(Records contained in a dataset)
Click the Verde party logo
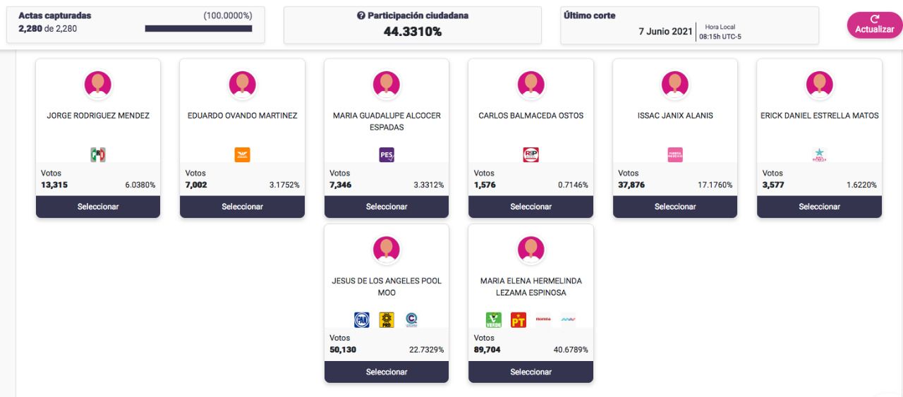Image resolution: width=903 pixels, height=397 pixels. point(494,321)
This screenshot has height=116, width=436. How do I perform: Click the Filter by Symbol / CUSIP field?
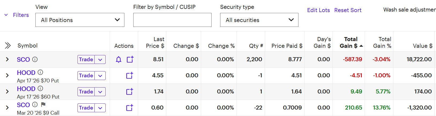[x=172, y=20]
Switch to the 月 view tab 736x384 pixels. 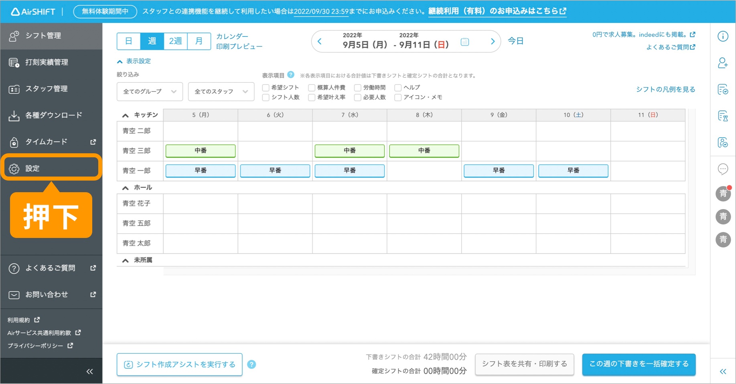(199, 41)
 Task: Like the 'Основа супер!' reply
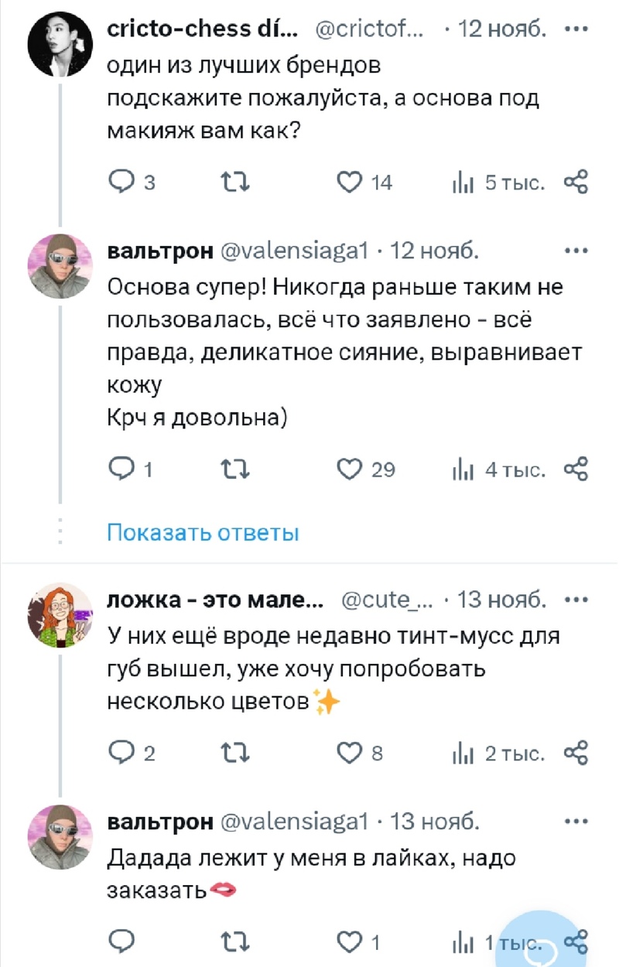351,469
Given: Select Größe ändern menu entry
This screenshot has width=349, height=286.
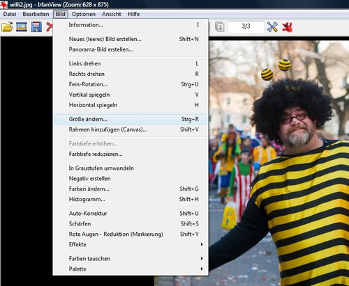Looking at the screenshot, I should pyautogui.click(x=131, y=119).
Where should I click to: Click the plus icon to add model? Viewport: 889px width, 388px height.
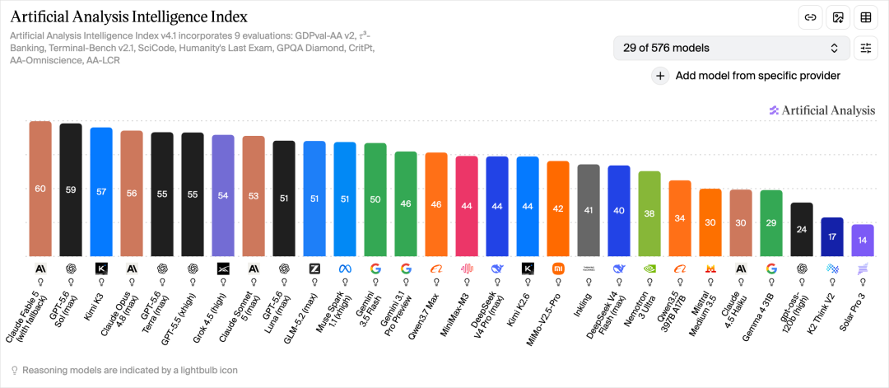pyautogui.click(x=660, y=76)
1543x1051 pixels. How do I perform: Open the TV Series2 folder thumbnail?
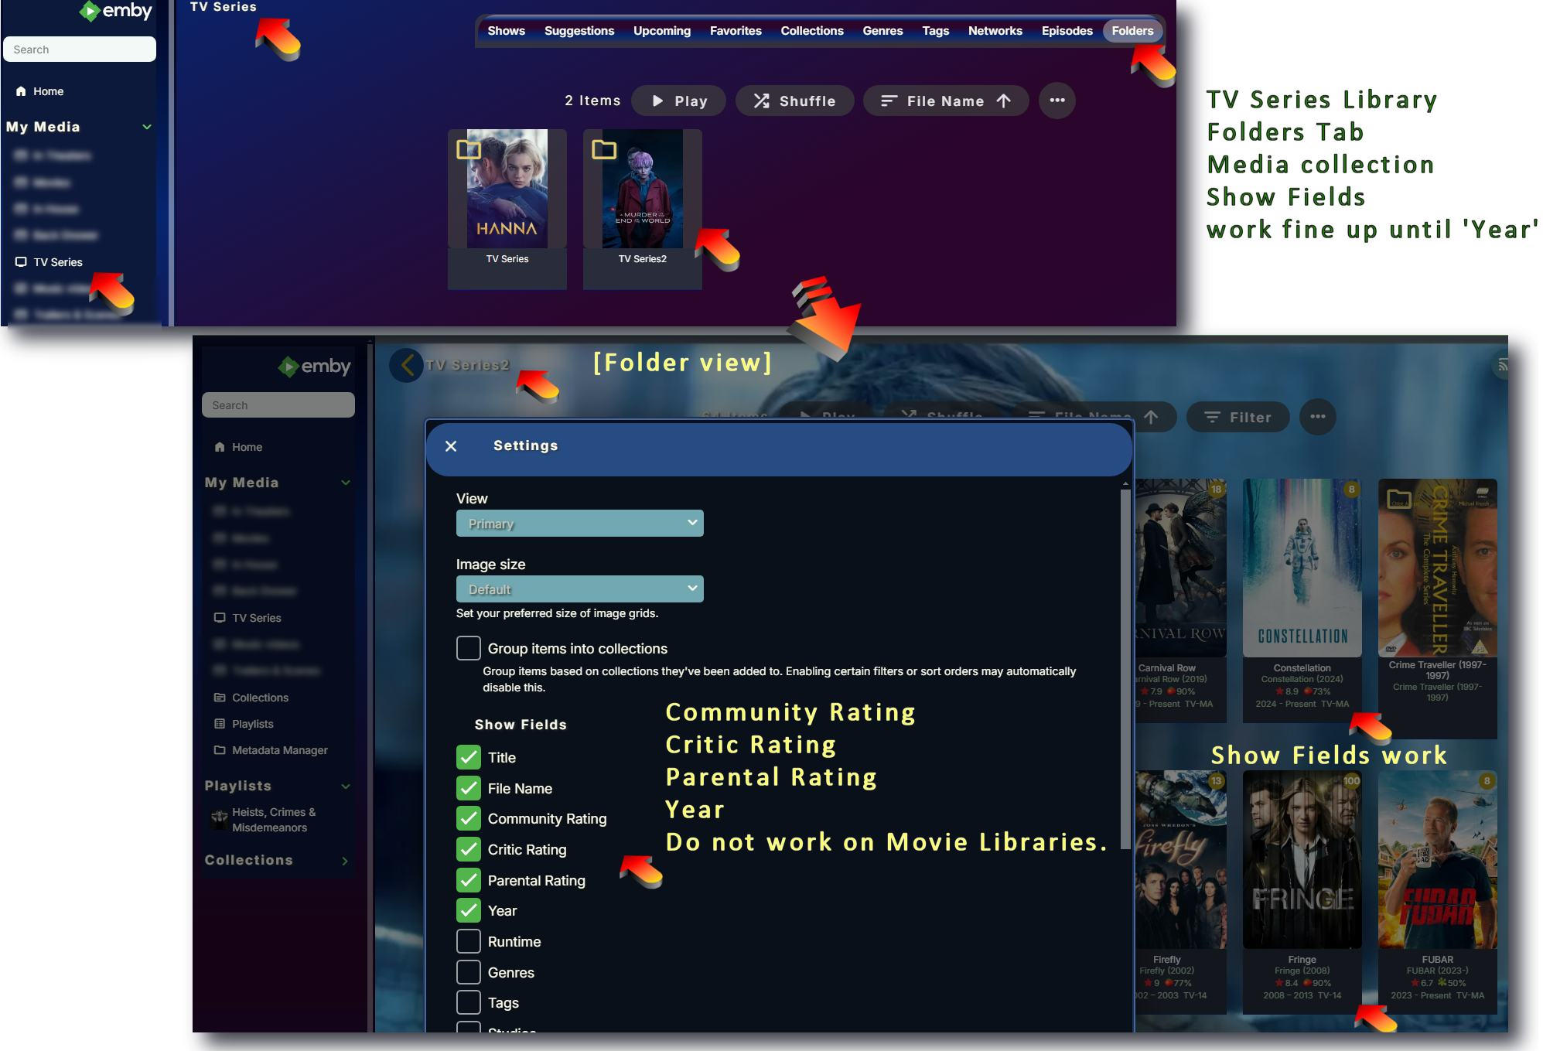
--
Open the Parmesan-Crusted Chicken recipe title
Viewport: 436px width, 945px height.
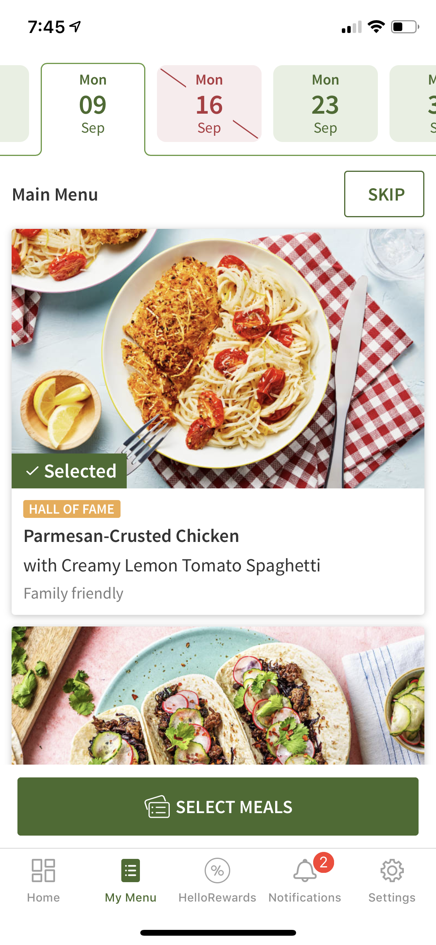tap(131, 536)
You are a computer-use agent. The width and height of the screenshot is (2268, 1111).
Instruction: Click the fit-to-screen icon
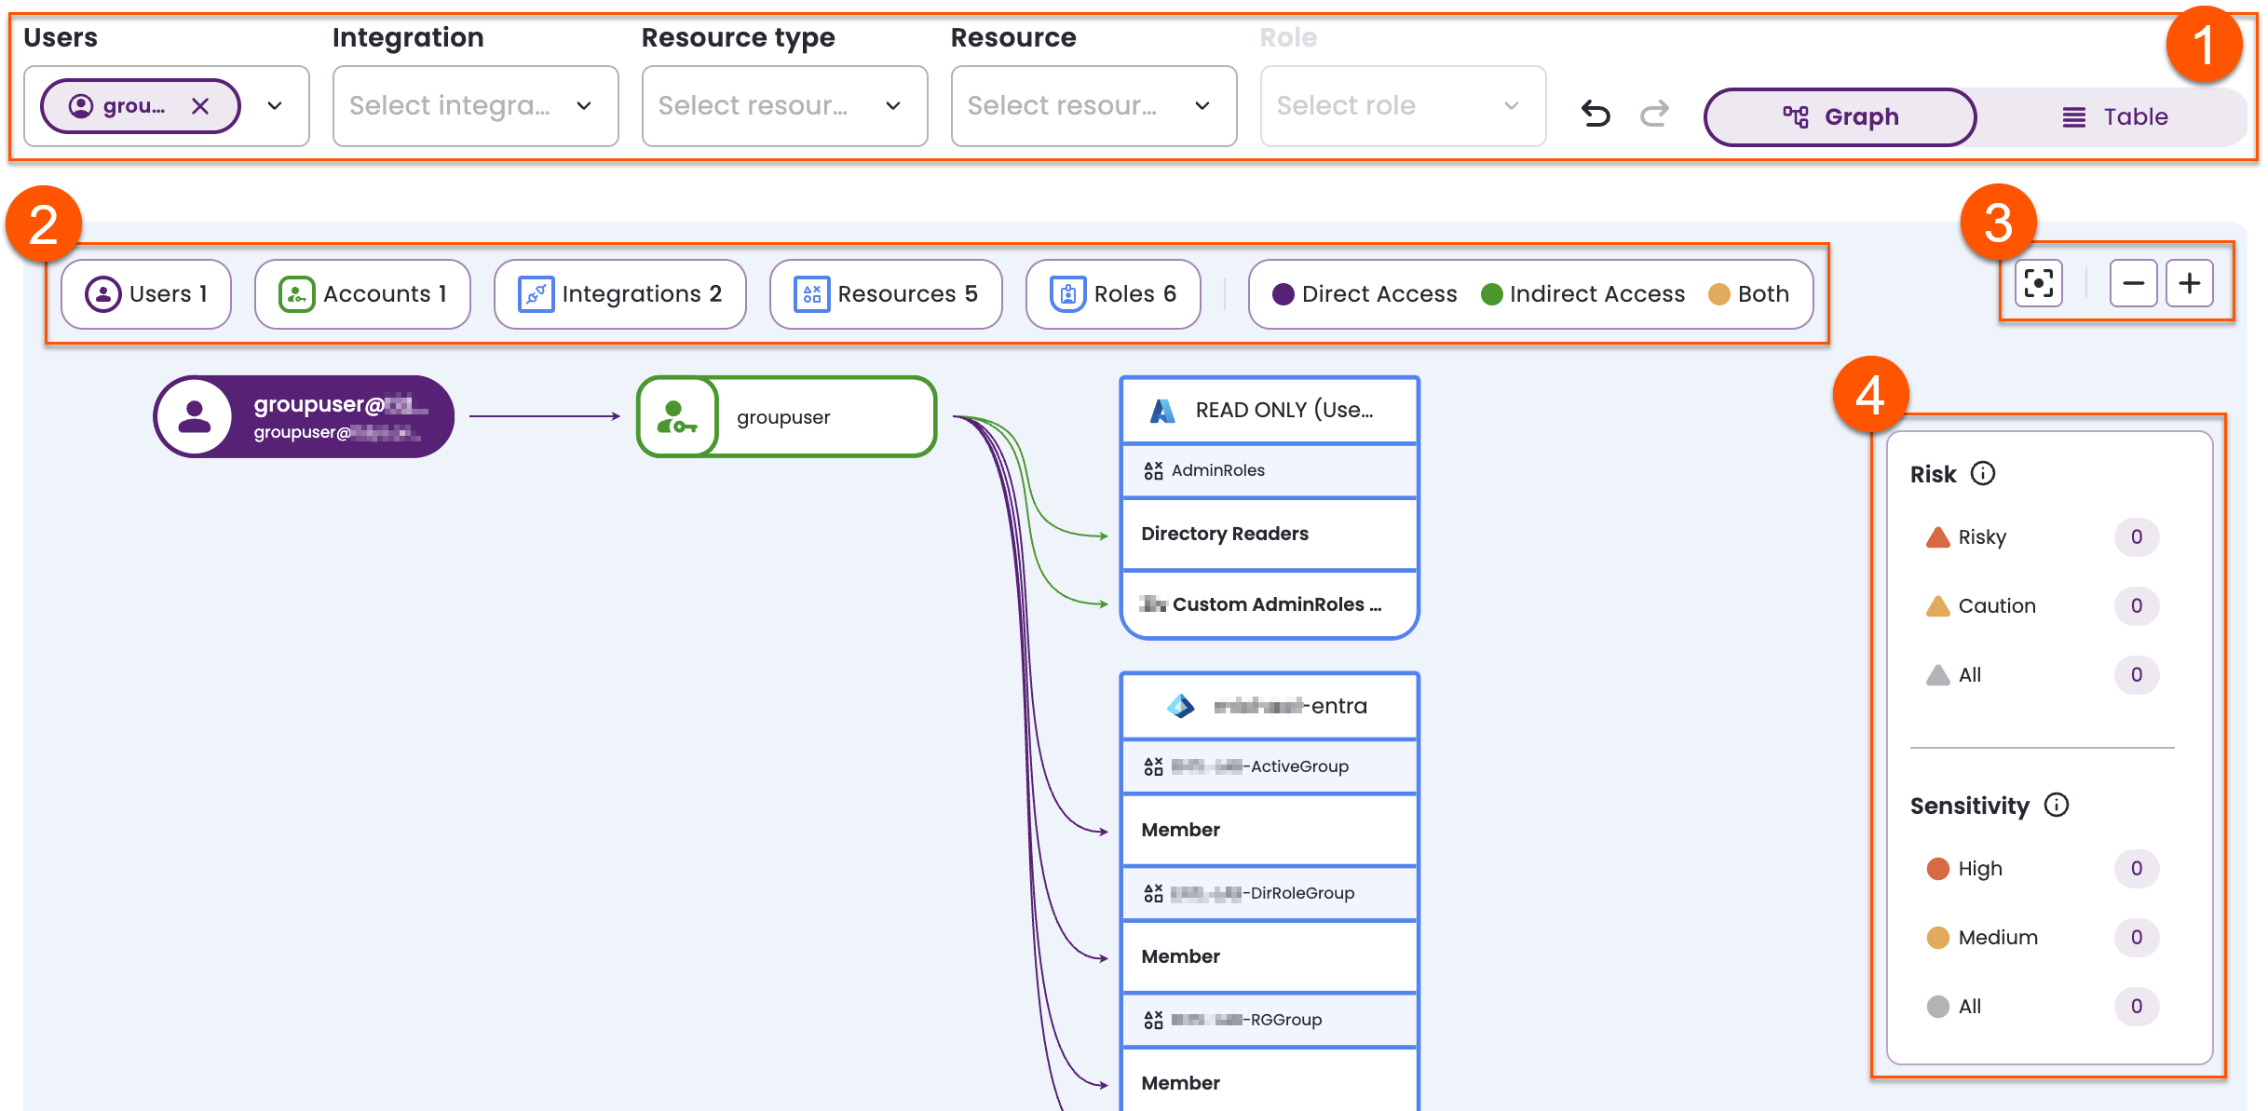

__TASK DESCRIPTION__:
Lay out the material as a JSON list of strings, one per line, starting at the line containing "Task: Like the 'Основа супер!' reply" and ending after the line containing "1543x1051 pixels. How". Skip blank lines and leave out the pictures.

__CORRECT OUTPUT__:
[
  " Task: Like the 'Основа супер!' reply",
  "351,469",
  "Given: Select Größe ändern menu entry",
  "This screenshot has width=349, height=286.",
  "Looking at the screenshot, I should pyautogui.click(x=131, y=119).",
  "Where should I click to: Click the plus icon to add model? Viewport: 889px width, 388px height.",
  "pyautogui.click(x=660, y=76)",
  "1543x1051 pixels. How do I perform: Open the TV Series2 folder thumbnail?"
]